> **TASK BRIEF**: Reproduce the data below verbatim, every line in its original order.

> **INFORMATION GIVEN**:
* * * *
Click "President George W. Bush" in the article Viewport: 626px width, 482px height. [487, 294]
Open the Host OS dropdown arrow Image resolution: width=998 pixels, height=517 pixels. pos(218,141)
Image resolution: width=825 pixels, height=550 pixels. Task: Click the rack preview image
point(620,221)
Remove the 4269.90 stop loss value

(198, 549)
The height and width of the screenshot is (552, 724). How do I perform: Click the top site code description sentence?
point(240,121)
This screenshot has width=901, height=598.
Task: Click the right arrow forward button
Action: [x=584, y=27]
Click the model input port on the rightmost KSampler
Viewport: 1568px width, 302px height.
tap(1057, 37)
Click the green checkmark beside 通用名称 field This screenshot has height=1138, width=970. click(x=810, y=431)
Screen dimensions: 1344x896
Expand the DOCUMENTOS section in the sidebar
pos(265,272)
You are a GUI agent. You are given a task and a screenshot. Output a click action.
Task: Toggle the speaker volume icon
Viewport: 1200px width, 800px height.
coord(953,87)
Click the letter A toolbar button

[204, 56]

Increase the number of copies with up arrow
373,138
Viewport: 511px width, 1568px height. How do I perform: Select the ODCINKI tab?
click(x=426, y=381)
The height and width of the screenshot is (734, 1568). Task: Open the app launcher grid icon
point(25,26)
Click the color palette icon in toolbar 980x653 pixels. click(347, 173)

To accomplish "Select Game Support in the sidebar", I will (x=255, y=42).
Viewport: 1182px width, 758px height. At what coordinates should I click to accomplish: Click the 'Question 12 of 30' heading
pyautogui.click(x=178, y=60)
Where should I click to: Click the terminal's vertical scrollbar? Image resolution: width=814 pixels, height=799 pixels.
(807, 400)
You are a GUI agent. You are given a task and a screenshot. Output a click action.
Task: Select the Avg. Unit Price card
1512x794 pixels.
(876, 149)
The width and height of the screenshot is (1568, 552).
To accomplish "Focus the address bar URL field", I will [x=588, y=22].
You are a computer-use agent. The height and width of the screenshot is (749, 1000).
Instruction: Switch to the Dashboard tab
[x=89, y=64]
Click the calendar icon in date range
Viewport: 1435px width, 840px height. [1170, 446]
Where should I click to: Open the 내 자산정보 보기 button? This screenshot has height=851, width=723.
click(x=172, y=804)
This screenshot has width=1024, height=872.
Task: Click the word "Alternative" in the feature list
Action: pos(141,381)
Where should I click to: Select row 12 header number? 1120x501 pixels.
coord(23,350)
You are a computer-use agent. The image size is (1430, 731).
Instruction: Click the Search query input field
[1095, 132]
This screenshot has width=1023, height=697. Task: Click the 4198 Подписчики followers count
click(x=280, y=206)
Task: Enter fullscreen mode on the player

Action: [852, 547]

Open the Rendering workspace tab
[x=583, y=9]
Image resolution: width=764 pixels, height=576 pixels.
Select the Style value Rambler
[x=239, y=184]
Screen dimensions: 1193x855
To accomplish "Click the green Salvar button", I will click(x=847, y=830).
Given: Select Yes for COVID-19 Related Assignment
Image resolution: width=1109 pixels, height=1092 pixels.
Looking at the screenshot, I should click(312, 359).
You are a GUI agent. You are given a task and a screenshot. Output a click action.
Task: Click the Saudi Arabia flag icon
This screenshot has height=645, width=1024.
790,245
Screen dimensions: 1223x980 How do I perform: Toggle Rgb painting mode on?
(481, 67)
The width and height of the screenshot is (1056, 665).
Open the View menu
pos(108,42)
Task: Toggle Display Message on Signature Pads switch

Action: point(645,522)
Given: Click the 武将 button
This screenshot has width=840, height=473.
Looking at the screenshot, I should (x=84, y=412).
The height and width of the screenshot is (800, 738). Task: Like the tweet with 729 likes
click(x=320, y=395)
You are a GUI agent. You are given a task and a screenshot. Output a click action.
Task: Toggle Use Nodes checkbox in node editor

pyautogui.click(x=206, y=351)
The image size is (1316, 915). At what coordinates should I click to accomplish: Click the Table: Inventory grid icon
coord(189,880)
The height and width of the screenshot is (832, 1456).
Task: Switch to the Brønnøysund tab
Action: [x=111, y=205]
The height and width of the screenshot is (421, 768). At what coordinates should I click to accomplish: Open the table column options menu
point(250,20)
* * * *
> **RESULT OF THIS EXERCISE**:
Click "President George W. Bush" in the article Viewport: 626px width, 482px height. [487, 294]
Open the Host OS dropdown arrow Image resolution: width=998 pixels, height=517 pixels. pos(218,141)
Image resolution: width=825 pixels, height=550 pixels. Task: Click the rack preview image
point(620,221)
Remove the 4269.90 stop loss value

(198, 549)
The height and width of the screenshot is (552, 724). How do I perform: Click the top site code description sentence?
point(240,121)
This screenshot has width=901, height=598.
Task: Click the right arrow forward button
Action: [x=584, y=27]
Click the model input port on the rightmost KSampler
Viewport: 1568px width, 302px height.
tap(1057, 37)
Click the green checkmark beside 通用名称 field This screenshot has height=1138, width=970. click(x=810, y=431)
Screen dimensions: 1344x896
Expand the DOCUMENTOS section in the sidebar
pos(265,272)
You are a GUI agent. You are given a task and a screenshot. Output a click action.
Task: Toggle the speaker volume icon
Viewport: 1200px width, 800px height.
coord(953,87)
Click the letter A toolbar button

[204, 56]

Increase the number of copies with up arrow
373,138
Viewport: 511px width, 1568px height. How do I perform: Select the ODCINKI tab?
click(x=426, y=381)
The height and width of the screenshot is (734, 1568). Task: Open the app launcher grid icon
point(25,26)
Click the color palette icon in toolbar 980x653 pixels. click(347, 173)

To accomplish "Select Game Support in the sidebar", I will (x=255, y=42).
Viewport: 1182px width, 758px height. At what coordinates should I click to accomplish: Click the 'Question 12 of 30' heading
pyautogui.click(x=178, y=60)
Where should I click to: Click the terminal's vertical scrollbar? Image resolution: width=814 pixels, height=799 pixels.
(807, 400)
You are a GUI agent. You are given a task and a screenshot. Output a click action.
Task: Select the Avg. Unit Price card
1512x794 pixels.
(876, 149)
The width and height of the screenshot is (1568, 552).
To accomplish "Focus the address bar URL field", I will [x=588, y=22].
You are a computer-use agent. The height and width of the screenshot is (749, 1000).
Instruction: Switch to the Dashboard tab
[x=89, y=64]
Click the calendar icon in date range
Viewport: 1435px width, 840px height. [1170, 446]
Where should I click to: Open the 내 자산정보 보기 button? This screenshot has height=851, width=723.
click(x=172, y=804)
This screenshot has width=1024, height=872.
Task: Click the word "Alternative" in the feature list
Action: pos(141,381)
Where should I click to: Select row 12 header number? 1120x501 pixels.
coord(23,350)
You are a computer-use agent. The image size is (1430, 731).
Instruction: Click the Search query input field
[1095, 132]
This screenshot has width=1023, height=697. Task: Click the 4198 Подписчики followers count
click(x=280, y=206)
Task: Enter fullscreen mode on the player

Action: [852, 547]

Open the Rendering workspace tab
[x=583, y=9]
Image resolution: width=764 pixels, height=576 pixels.
Select the Style value Rambler
[x=239, y=184]
Screen dimensions: 1193x855
To accomplish "Click the green Salvar button", I will click(x=847, y=830).
Given: Select Yes for COVID-19 Related Assignment
Image resolution: width=1109 pixels, height=1092 pixels.
Looking at the screenshot, I should click(312, 359).
You are a GUI agent. You are given a task and a screenshot. Output a click action.
Task: Click the Saudi Arabia flag icon
This screenshot has height=645, width=1024.
790,245
Screen dimensions: 1223x980 How do I perform: Toggle Rgb painting mode on?
(481, 67)
The width and height of the screenshot is (1056, 665).
Open the View menu
pos(108,42)
Task: Toggle Display Message on Signature Pads switch

Action: point(645,522)
Given: Click the 武将 button
This screenshot has width=840, height=473.
Looking at the screenshot, I should (x=84, y=412).
The height and width of the screenshot is (800, 738). Task: Like the tweet with 729 likes
click(x=320, y=395)
You are a GUI agent. You are given a task and a screenshot. Output a click action.
Task: Toggle Use Nodes checkbox in node editor

pyautogui.click(x=206, y=351)
The image size is (1316, 915). At what coordinates should I click to accomplish: Click the Table: Inventory grid icon
coord(189,880)
The height and width of the screenshot is (832, 1456).
Task: Switch to the Brønnøysund tab
Action: [x=111, y=205]
The height and width of the screenshot is (421, 768). At what coordinates should I click to accomplish: Open the table column options menu
point(250,20)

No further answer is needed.